Fourteen of Liberia's 15 counties have reported confirmed cases. As soon as a new Ebola treatment centre is opened, it immediately overflows with patients.
"In Monrovia, taxis filled with entire families, of whom some members are thought to be infected with the Ebola virus, crisscross the city, searching for a treatment bed. There are none," it said.
In Montserrado County, which includes the capital Monrovia and is home to more than one million people, a WHO investigative team estimated that 1,000 beds are urgently needed for Ebola patients, the statement said.
Motorbike-taxis and regular taxis have become "a hot source" of Ebola transmission.
Liberia's government announced on Monday it was extending a nationwide nighttime curfew imposed last month to curb the spread of the disease.
Sierra Leone last week ordered a four-day countrywide "lockdown" starting 18 September as part of tougher efforts to halt the spread of Ebola.
International mobilisation
U.N. Secretary-General Ban Ki-moon called British Prime Minster David Cameron, France's President François Hollande, Cuban President Raul Castro and Herman Van Rompuy, president of the European Council, to urge more support, his spokesman said.
While governments and organisations across the world are scrambling cash and supplies to the region, the WHO said its aid partners must scale up efforts by three- to fourfold to battle the epidemic.
Conventional control measures were "not having an adequate impact" in Liberia, it said.
Ebola is a haemorrhagic fever spread through the blood, sweat or vomit of those infected, making those working directly with the sick among the most vulnerable to the disease.
In a country with just one doctor for nearly 100,000 inhabitants before the outbreak, some 152 health care workers have been infected and 79 have died in Liberia since the crisis began, the WHO said.
The United States said on Monday will send a 25-bed field hospital to Liberia to help provide medical care for health workers there. Britain earlier said it would send military and humanitarian experts to set up a treatment centre for Ebola victims in Sierra Leone.
Medical charity Médecins Sans Frontières welcomed the move by the British government but voiced fears the disease was moving "catastrophically" through the population. Resources needed to be deployed on the ground more quickly, it said.
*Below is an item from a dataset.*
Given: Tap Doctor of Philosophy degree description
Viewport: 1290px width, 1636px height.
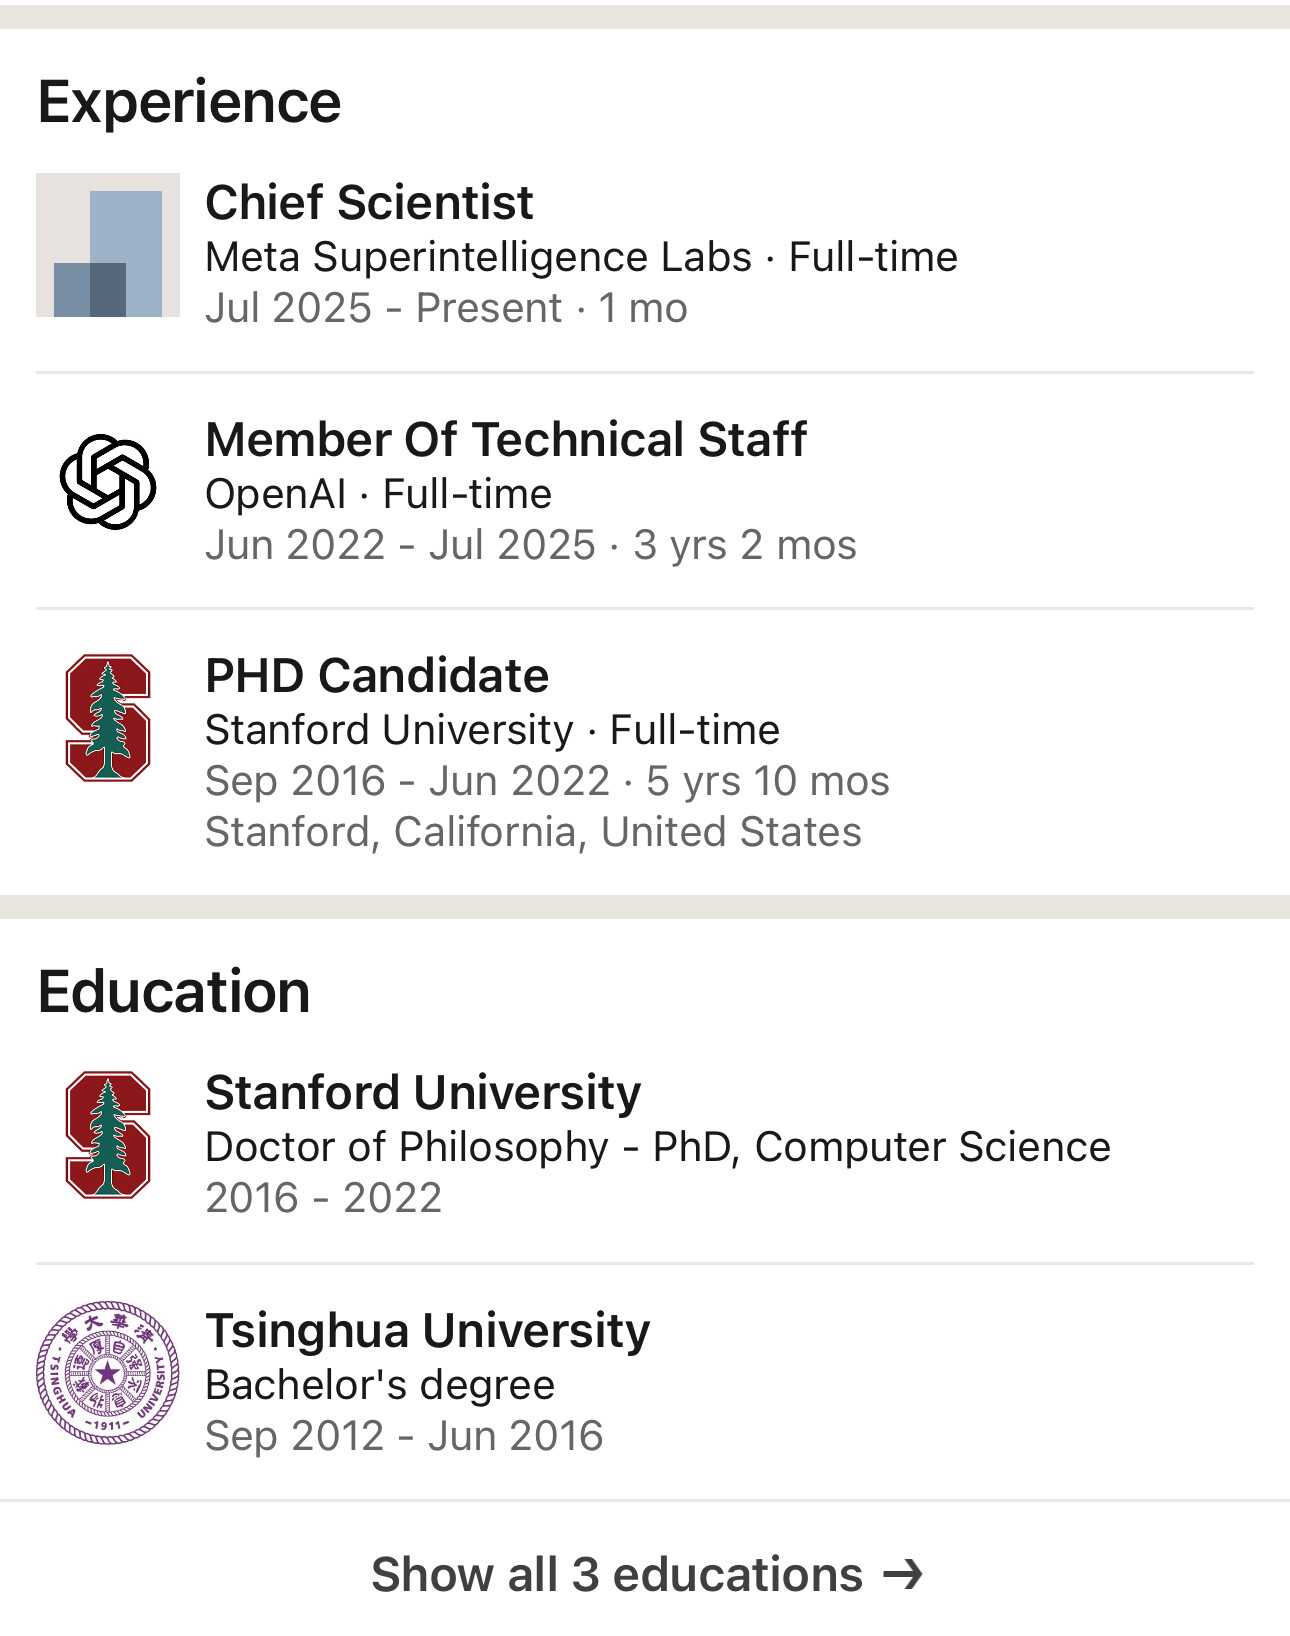Looking at the screenshot, I should pos(658,1147).
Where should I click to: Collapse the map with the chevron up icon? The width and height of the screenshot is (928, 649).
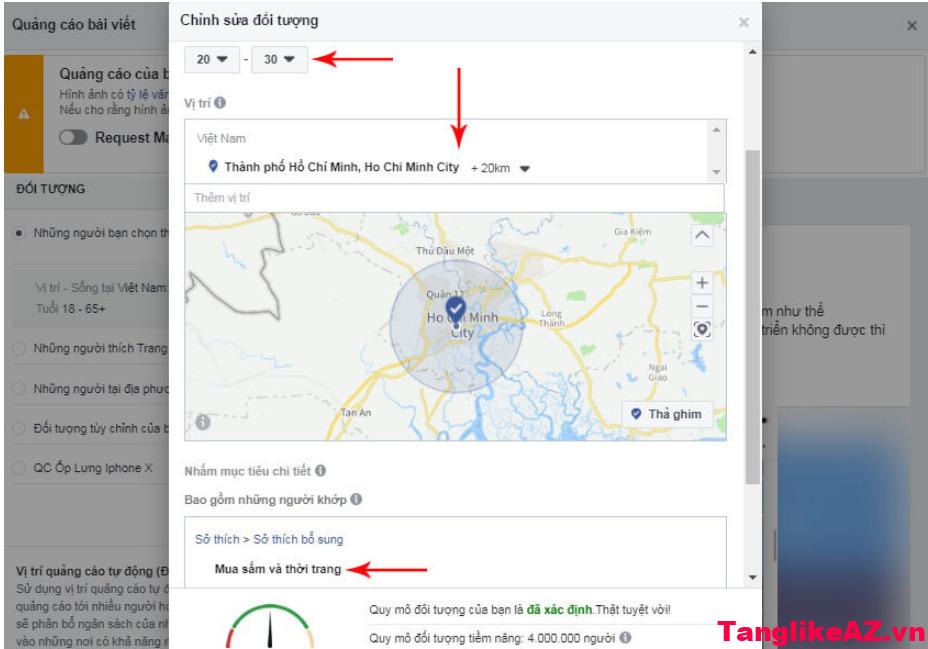pyautogui.click(x=702, y=235)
The WHO said yesterday that one of its doctors working in an Ebola treatment centre in Sierra Leone had tested positive for the disease and would be evacuated from Freetown shortly. It was the second WHO-deployed staff member to contract the virus after a Senegalese epidemiologist was infected last month.
Economies threatened
Chief executives of 11 firms in the region joined the call for world leaders to step up the fight against the disease, warning yesterday that it threatened the region's stability.
EBV care givers |
"Without the support of the international community the situation for these economies, many of whom are only beginning to return to stability after decades of civil war, will be even more catastrophic," they said in a statement.
Signatories of the statement included chief executives from ArcelorMittal, Randgold Resources, London Mining, IAMGOLD, Newmont, Aureus Mining, and Hummingbird Resources.
Exxon Mobil meanwhile donated $150,000 (€116,000) to the Liberian National Red Cross Society.
Meanwhile, an emergency meeting of health ministers and other officials from African Union member states agreed in the Ethiopian capital Addis Ababa yesterday to lift restrictions on travel to and from countries affected by Ebola.
A number of African nations introduced travel bans and border closures in recent months despite WHO warnings that the measures risk creating food and supply shortages.
"It was agreed that countries should lift travel bans and allow people to move between members states and allow trade but to put proper measures for screening," Nkosazana Dlamini-Zuma, the African Union's chairperson, said after the meeting.
"We expect them [all member countries of the 54-nation bloc] to implement [the decision] as agreed," she told journalists.